Phillip Mayo says he would not be able to heat his home without federal assistance. PHOTO: Anna Lamb
Former US Rep. Joseph Kennedy III and several representatives from local organizations that provide reduced-cost and no-cost energy to low-income residents came together in Roxbury last week to urge President Joe Biden to increase federal funding to $10 billion for fuel assistance programs next year.
The question comes just a week after President Biden visited Massachusetts and promised to help states mitigate the effects of climate change, including combating extreme weather.
Standing outside the home of Phillip Mayo, a 75-year-old recipient of federal Low-Income Home Energy Assistance Program (LIHEAP) funds, Kennedy spoke about the need to fund the program, as unprecedented heat waves along with the cold approaching this fall and winter pose threats to vulnerable residents both in Massachusetts and across the country.
“These temperature extremes, which are getting more extreme with each passing year, [are] not just discomfort. Families cannot keep pace with soaring energy bills. Extreme heat incidents kill about 1,000 people in the United States every year,” Kennedy said.
Kennedy spoke of the extreme burden facing American households, with many low-income families paying up to 40% of their income on heating and cooling.
He also noted that inflation is exacerbating high oil and gas costs, impacting gas heating and cooling, with US electricity generated in large part by gas-fired power plants.
“It’s important that it’s a $10 billion agreement,” he said. “The value of every dollar for heating oil assistance erodes by 50% when prices double, as they have this year. Just to keep pace with those increases, more resources are needed, and we know that cooling assistance is a need that is not going away as the earth heats up further.”
Last year the LIHEAP funding was doubled to $8 billion, using money from federal American Rescue Plan Act (ARPA) funds, but without action from the president, the budget for the program is set to return to $4 billion despite the continuing price hikes.
Also speaking last Wednesday were representatives from Action for Boston Community Development (ABCD), one of the primary distributors of LIHEAP funds, and Michael Kennedy, representing Citizens Energy, a nonprofit founded by Joseph Kennedy II to assist low-income households with energy payments.
According to Sharon Scott-Chandler, president and CEO of ABCD, her organization saw a huge need in the last year, serving more than 24,000 customers in the greater Boston area with a maximum benefit of $2,100 for households with incomes at 100% of the federal poverty level.

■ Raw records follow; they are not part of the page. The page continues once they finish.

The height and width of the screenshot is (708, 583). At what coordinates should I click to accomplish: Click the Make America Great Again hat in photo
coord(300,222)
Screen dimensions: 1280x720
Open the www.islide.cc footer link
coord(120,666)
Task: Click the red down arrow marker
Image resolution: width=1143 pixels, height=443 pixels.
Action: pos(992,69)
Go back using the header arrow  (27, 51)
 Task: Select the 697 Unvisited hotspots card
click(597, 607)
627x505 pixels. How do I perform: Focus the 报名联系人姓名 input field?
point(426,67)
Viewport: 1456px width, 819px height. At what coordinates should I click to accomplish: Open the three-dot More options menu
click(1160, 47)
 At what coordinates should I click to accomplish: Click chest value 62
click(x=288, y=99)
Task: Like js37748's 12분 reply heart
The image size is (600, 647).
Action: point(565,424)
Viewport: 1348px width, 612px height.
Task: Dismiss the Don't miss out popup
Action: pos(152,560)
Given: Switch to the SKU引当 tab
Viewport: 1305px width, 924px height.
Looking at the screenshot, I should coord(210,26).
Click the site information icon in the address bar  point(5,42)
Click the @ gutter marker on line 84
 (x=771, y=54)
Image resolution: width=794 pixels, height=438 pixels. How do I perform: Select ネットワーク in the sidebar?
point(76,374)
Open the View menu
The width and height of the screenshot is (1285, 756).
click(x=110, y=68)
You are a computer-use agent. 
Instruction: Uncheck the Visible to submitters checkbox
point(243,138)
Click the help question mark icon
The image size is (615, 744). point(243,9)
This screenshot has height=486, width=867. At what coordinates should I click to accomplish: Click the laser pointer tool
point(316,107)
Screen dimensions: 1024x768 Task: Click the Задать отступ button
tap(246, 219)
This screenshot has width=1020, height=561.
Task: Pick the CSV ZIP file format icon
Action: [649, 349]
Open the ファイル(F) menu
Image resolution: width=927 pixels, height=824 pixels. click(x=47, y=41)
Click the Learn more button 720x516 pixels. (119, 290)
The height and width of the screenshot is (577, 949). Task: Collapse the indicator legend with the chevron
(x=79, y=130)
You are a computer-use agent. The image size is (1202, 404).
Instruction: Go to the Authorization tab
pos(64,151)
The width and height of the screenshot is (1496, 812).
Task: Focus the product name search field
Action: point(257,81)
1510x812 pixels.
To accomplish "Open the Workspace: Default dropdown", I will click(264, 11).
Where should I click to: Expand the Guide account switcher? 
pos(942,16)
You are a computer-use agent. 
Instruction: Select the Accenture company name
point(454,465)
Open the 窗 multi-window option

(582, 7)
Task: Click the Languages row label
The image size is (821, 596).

“Yet with escalating prices and bitter cold, people still exhausted benefits,” she said Wednesday. “By April, 75% of our clients had used up their benefits and were under great strain. Looking ahead, if we don’t secure the requested funding, many vulnerable elders and families will find themselves in crisis.”
Mayo, who has lived in his Roxbury home for decades, said that before ABCD stepped in to help, he was facing a dire dilemma, with a leaking oil tank and a fixed income.
“It’s not easy getting through a cold winter,” Mayo said. “The price of oil is going up over 100%, and we can’t do it without your help.”
Valerie Saucer, a Dorchester resident who also became an ABCD client this year, said she, too, had problems with her oil tank and faced having to go without crucial heating and cooling before LIHEAP assistance.
“Over a winter I was paying close to $5,000,” she said. “On a fixed income it’s very, very difficult to do.”
In all, 11 people signed a two-page letter to Biden. The letter urged the president to “make sure that there’s enough fuel in the LIHEAP assistance tank to avoid a deadly summer toll due to rising heat and a winter of bitter discontent among those least able to afford skyrocketing energy prices.”